§ Exercise directions: Please copy out the entries below exactly, beginning with the line that contains "This screenshot has width=2576, height=1455." and ending with the line that contains "Task: Open the user profile icon", and include nothing outside that span.

§ Study material:
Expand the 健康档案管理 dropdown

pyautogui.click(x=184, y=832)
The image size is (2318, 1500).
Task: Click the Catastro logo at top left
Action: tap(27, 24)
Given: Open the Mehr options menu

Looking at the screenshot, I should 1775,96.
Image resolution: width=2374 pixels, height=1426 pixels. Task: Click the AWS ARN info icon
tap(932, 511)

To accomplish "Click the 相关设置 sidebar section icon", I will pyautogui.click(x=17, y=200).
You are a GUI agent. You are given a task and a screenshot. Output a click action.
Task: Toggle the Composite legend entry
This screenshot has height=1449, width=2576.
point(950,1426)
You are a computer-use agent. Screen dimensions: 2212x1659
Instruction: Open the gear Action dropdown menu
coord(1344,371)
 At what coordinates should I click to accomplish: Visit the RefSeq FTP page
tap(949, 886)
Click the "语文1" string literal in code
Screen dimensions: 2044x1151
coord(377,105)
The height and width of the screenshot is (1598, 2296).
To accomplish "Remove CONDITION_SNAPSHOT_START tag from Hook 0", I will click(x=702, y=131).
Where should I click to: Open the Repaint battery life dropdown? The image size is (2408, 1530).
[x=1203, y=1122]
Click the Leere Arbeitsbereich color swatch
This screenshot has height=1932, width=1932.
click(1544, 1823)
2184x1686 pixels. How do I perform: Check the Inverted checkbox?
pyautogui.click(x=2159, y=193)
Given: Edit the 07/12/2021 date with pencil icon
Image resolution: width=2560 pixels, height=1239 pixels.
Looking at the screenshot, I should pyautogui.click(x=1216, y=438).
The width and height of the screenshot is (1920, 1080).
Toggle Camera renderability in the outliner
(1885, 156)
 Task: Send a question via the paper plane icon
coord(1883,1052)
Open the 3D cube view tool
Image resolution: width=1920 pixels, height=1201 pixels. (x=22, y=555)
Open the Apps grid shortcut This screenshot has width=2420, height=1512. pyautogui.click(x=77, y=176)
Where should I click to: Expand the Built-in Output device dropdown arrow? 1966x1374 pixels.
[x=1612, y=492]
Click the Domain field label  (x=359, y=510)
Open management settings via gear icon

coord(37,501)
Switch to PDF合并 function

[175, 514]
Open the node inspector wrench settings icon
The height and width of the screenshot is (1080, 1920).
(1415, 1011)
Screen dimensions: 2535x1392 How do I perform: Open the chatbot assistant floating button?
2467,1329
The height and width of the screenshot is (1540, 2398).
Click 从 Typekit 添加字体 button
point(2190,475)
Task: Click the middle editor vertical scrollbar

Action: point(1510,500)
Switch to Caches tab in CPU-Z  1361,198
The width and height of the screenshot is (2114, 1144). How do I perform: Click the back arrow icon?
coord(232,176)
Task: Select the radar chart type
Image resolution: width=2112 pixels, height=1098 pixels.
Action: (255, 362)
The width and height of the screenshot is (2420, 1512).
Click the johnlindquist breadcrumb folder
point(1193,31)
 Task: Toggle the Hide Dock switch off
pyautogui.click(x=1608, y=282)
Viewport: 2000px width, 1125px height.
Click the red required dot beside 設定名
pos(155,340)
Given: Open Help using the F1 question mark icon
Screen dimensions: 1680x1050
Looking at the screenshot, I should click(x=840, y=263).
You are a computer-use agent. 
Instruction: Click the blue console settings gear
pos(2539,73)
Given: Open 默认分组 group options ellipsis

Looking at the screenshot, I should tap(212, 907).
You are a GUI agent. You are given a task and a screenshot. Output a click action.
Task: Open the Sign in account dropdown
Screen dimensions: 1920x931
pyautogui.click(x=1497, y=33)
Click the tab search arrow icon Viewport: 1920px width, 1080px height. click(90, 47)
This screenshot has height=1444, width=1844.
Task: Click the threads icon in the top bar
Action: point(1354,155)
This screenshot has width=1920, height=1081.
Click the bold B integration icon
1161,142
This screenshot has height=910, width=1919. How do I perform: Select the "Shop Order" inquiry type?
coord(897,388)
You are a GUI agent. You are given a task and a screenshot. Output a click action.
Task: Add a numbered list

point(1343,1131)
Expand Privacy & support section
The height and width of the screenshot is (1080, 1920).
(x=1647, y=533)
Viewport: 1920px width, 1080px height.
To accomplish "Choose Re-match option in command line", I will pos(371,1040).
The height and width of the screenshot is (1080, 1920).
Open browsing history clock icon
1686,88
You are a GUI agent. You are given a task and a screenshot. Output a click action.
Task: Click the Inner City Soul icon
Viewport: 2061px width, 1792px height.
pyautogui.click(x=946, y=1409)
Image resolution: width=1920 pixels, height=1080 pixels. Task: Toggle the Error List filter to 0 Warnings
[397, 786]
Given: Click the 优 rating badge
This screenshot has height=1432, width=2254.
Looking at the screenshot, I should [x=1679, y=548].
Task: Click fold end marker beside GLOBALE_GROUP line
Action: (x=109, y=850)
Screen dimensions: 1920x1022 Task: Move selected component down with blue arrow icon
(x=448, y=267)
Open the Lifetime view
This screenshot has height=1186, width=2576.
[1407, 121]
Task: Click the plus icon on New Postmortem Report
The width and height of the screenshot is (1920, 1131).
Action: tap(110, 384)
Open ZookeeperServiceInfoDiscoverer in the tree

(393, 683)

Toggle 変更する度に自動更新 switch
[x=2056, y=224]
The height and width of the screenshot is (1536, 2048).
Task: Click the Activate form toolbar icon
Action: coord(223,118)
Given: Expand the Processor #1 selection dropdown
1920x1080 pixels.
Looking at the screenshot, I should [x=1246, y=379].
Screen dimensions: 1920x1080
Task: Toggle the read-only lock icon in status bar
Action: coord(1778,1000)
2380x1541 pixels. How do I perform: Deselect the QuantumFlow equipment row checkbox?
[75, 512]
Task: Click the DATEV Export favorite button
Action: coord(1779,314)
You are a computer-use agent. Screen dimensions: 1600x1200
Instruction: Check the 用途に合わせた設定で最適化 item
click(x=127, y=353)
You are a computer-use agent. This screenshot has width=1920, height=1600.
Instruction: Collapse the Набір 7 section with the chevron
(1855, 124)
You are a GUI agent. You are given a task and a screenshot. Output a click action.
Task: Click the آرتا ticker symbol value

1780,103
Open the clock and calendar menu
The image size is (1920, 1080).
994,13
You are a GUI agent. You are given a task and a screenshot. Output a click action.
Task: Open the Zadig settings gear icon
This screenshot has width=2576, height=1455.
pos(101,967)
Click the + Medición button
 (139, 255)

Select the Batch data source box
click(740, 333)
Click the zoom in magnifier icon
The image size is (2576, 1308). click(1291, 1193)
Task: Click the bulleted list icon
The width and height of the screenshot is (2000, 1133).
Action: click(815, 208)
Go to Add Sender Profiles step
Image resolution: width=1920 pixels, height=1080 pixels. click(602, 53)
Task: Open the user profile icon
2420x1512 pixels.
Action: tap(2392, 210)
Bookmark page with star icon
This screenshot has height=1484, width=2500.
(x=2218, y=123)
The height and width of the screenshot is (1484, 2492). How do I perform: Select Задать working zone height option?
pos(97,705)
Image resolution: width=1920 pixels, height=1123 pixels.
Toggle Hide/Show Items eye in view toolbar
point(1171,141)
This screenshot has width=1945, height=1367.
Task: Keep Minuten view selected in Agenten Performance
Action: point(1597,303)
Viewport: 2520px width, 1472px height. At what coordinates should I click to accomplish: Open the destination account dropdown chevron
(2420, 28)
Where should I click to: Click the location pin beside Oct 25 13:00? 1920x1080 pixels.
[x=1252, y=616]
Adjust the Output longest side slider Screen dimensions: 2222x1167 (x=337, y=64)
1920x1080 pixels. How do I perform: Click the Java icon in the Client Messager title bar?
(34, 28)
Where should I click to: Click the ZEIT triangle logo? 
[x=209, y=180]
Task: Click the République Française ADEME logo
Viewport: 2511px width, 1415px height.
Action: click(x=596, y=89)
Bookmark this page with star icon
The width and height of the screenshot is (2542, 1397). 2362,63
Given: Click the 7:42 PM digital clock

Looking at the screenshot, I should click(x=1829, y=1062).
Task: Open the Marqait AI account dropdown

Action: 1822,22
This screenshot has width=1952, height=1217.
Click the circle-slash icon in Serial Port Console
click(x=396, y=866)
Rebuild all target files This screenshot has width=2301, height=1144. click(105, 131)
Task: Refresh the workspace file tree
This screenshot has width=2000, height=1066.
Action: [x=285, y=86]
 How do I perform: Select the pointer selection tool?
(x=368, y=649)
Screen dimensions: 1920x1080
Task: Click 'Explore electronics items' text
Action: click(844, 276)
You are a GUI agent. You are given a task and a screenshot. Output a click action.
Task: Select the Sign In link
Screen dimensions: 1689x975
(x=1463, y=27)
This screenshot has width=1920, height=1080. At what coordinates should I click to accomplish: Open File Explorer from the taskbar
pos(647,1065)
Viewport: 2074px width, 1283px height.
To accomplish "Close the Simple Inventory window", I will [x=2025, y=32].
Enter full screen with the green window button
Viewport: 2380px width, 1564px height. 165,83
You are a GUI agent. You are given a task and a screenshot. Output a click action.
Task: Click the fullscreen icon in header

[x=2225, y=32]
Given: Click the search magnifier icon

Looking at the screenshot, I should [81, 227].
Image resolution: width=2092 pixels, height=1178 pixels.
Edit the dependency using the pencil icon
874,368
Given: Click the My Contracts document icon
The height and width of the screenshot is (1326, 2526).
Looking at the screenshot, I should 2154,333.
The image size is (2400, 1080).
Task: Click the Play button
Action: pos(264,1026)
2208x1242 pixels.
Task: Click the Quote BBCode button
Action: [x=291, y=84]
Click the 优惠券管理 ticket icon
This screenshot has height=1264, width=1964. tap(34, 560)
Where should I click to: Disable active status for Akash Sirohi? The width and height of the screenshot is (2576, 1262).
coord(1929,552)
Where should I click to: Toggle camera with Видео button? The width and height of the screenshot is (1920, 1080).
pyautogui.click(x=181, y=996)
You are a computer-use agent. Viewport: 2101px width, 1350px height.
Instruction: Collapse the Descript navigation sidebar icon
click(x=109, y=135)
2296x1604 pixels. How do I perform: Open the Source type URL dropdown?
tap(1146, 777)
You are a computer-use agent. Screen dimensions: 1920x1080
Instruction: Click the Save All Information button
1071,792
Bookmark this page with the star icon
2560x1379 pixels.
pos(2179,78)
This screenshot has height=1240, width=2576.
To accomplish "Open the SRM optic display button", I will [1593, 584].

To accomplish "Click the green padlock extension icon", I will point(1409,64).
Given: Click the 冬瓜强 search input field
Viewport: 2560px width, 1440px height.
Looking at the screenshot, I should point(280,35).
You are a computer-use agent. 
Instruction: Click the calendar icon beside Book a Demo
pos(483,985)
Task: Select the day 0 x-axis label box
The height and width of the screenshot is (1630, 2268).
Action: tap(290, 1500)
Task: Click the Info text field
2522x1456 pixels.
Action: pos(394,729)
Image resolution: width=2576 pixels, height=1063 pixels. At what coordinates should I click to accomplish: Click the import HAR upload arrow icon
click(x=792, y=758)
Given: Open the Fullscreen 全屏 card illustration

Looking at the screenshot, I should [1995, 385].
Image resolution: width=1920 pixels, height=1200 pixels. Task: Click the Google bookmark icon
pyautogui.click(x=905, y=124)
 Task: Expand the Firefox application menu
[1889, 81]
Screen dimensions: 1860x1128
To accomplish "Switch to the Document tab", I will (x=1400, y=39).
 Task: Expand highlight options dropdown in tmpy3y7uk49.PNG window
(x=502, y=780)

§ Result:
This screenshot has width=2576, height=1455.
pos(101,967)
Click the + Medición button
 (139, 255)

Select the Batch data source box
click(740, 333)
Click the zoom in magnifier icon
The image size is (2576, 1308). click(1291, 1193)
Task: Click the bulleted list icon
The width and height of the screenshot is (2000, 1133).
Action: click(815, 208)
Go to Add Sender Profiles step
Image resolution: width=1920 pixels, height=1080 pixels. click(602, 53)
Task: Open the user profile icon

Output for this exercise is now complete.